ベッドを起き出してベランダへ出ると、向かいのベランダから田村さんが手招きをしていた。用事ならば電話してくれ。
しかし、どんどん身振りが大きくなってゆくので仕方なく外へ出ることにした。支度に五分だ。
「なに、朝から」
電話を片手に、不用心に半開きのドアから覗いてみると、
「マリィがエサを食べたわ」
子供が初めてつかまり立ちをした時のお母さんの声と顔で教えてくれた。
「そりゃ、お腹が空いたら食べるよ」
「でも、食べる瞬間を見逃したの。牛乳配達から帰ったらきれいさっぱり」
肩を落としている。
「仕方ないよ。で、そのマリィは?」
「それが――」
部屋の隅のケージの中で丸くなっている。
「ベッドを用意していなかったせいか、タオルを置いたあそこを寝床だと思ってしまったのね。早くなんとかしなくては」
「それはそうだろうけど、一時限目、間に合うの? もう八時だよ」
「ええ、分かってる。けれどまだマリィの『行ってニャっしゃい』を聞いてないの。この子、どうしたって鳴かないのだわ」
「大人しそうだから――。お隣にも迷惑じゃなくていいんじゃないの」
「そうね。不本意だけど、このまま学校へ行くことにするわ。じゃあ竜崎君、用事はそれだけよ。帰っていいわ。チョビ、マリィをお願いね」
さりげなく失礼だ。
部屋に戻り、自分の準備を始める。今日は社会学からだ。

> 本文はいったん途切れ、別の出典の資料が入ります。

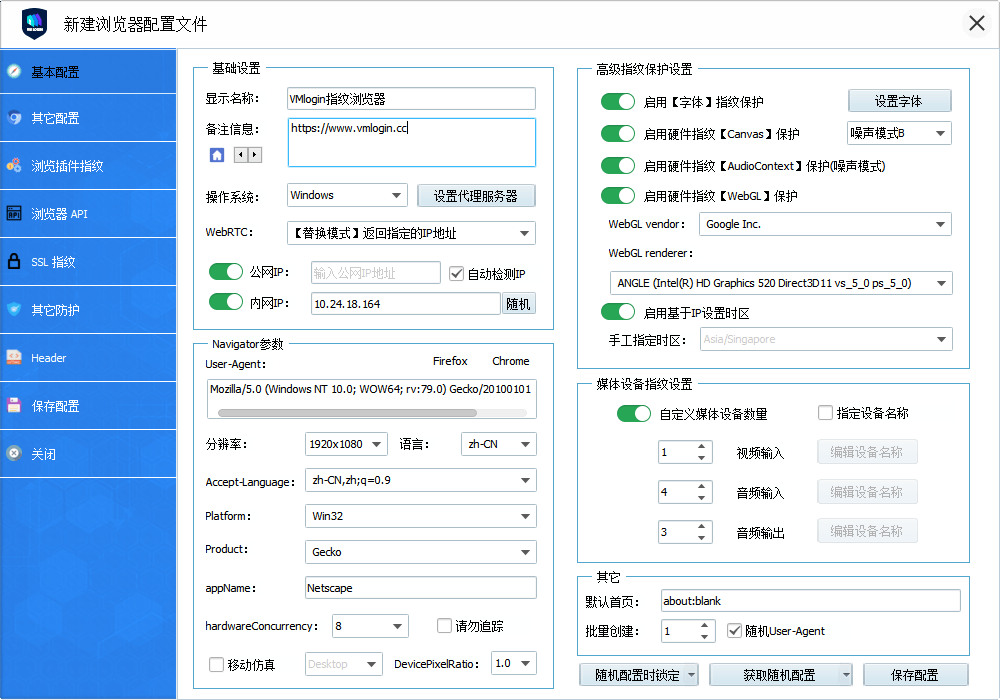Open the WebGL vendor dropdown
Screen dimensions: 1000x700
[825, 224]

眠さを堪えて頑張ろう――。
ざわつく教室へ入り、カバンをロッカーへ入れてトートバッグだけ手にする。第一教室は二階の手前。この校舎にあって唯一アナログな黒板のある教室だ。
朝の二郷木さんは非常に機嫌が悪いので、その背中を見て後ろの方の席に座った。比較的、当てられにくい席だ。

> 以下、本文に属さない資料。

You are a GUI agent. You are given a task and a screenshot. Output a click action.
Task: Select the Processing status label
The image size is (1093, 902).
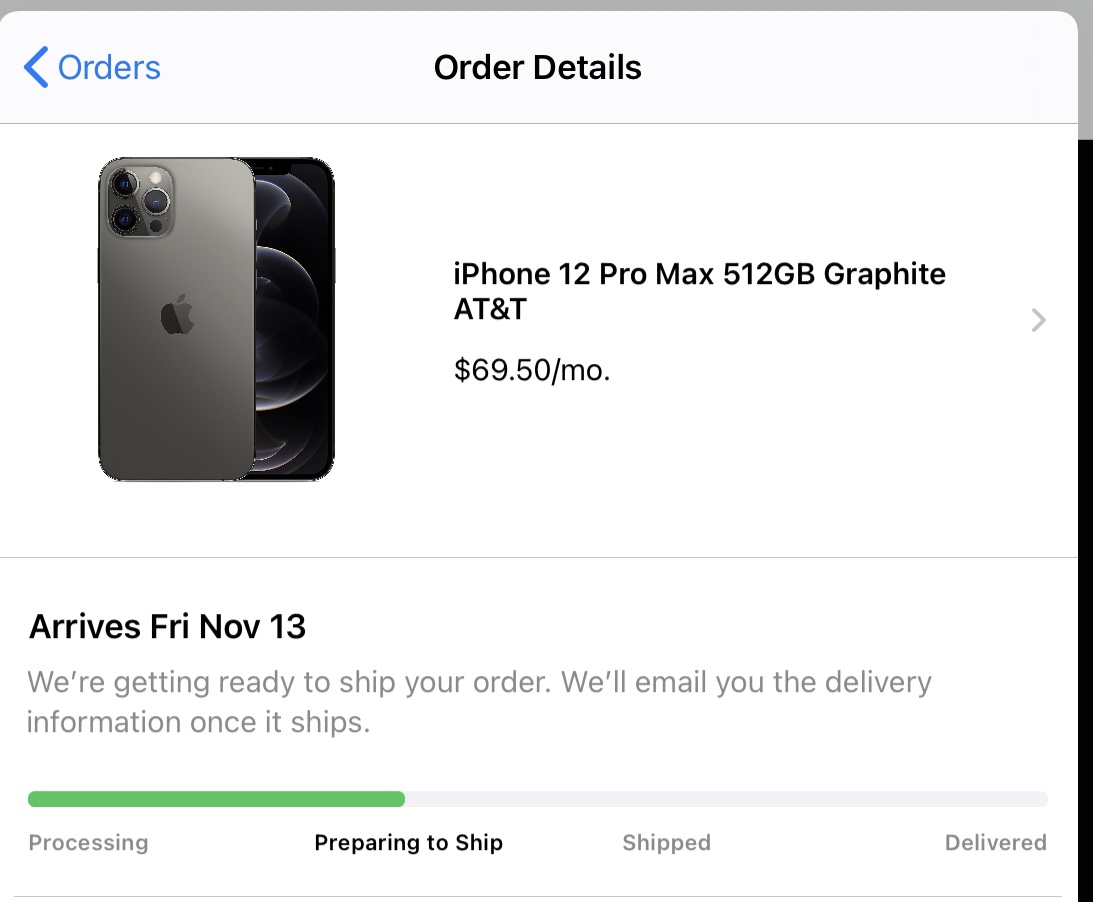[89, 842]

授業が始まって十五分。すでに眠い。社会学とは名ばかり、ほとんど歴史の授業だ。眠気も手伝ってうっかりシャーペンを落としてしまう。
(あーダメだ。シャーペンで手のひらを刺すくらいしないと)
と思っていると、
「はい――」
不意に声が聞こえた。で、次にシャーペンが机に現れる。
「ありが……とっ!」
教室の生徒が一気に振り返った。背中を丸めると、隣からまた声がする。
「ゲームグラフィックコースの東横です……」
「い、いたの……」
「ええ。ずっと……。ミス・レッドカーペットはいらしてますか?」
「ああ、うん。授業中だからまたあとで――」
「そう、いい景色が見られたという訳ね」
田村さんの食生活は改善されることなく、また僕とカレーが並ぶ。
「はい、写真も何枚も撮って。お陰ですごく刺激されました」
そう言って東横さんはカツ丼のいいところから箸で持ち上げる。
「それで、その――ジオラマだっけ? 作品とかってあるの?」
僕はカレーをひとすくいする。
「家にたくさん作ってるんですけど、ここに来てからはまだ基礎授業ばかりなんで。十一月に実施があります。文化祭に向けて作品制作なんです」
急に表情がキラキラしてきた。
田村さんは黙々とカレーを(つくづく飽きたように)食べていたけれど、
「すごく興味があるわ。私はゼロから物を作ることに苦手意識があるから、そういうものには惹かれるの。いつか見てみたいわ、あなたの作品」
と言っているところに、二郷木さんが渡君とトレーを手にしてやって来た。
「なに。また二人でカレー? 横、座るわよ」
言うなり東横さんの真横にトレーを置いた。
「明日香、そういう時は本人にひと言断って座らなきゃ」
渡君がかけうどんを僕の隣に置きながら、優しく微笑む。
「何がよ。別にいいじゃない。いつもの四人なんだし」
彼女はレディースランチをテーブルへ置こうとしてふと隣を見る。そこには先客がいた。
「ひ……ひいっ! アンタ誰! いつからいたの!」
渡君が穏やかな顔で、
「さっきから座ってるじゃないか。ゲームグラフィックコース一年の東横さんですよね。お話するのは初めてですね。初めまして、渡清治です」
すると東横さんがうつむきがちに、
「あの……東横瑞奈です……。ジャマでしたら場所、空けますけど……」
「そのままでいいですよ東横さん。明日香も挨拶くらいして」
二郷木さんはトレーを抱えたまま多少、東横さんに怯みながら、
「え、映像制作の二郷木明日香よ。アンタより一つ年上だからね。その辺、きちんとしてよね」
二郷木さんが椅子に座るとひとまず五人のランチタイムになった。主にうるさくしゃべっているのは二郷木さんで、田村さんと並んだ渡君にバイトの話を訊ねている。
「休憩五分とか、それもうブラックじゃない! やっぱり思った通りだわ」
渡君は学校前のコンビニでバイトを決めたらしく、様子を見に行くと爽やかに制服で微笑んでいた。
「それより清治。なんで彼女のこと知ってたのよ」
二郷木さんが隣をチラ見しながら不服げに言う。
「明日香こそ知らないのかい。高校、三年では同じクラスだったろ」
「え? ウソ? 全然知らない!」
そこへ東横さんが申し訳なさそうに、
「私……存在感ないんで……」
「そういうレベルかしら……。でも覚えてなくて悪かったわ。今後はよろしくね――って、あれ? どこに消えたの?」
渡君がうどんを食べ終えて、涼しげに答える。
「もう、トレーを下げに向かったよ」
「……存在感無しって……。あれじゃまるでステルス戦闘機だわ」
言うと、彼女は首を小さく横に振った。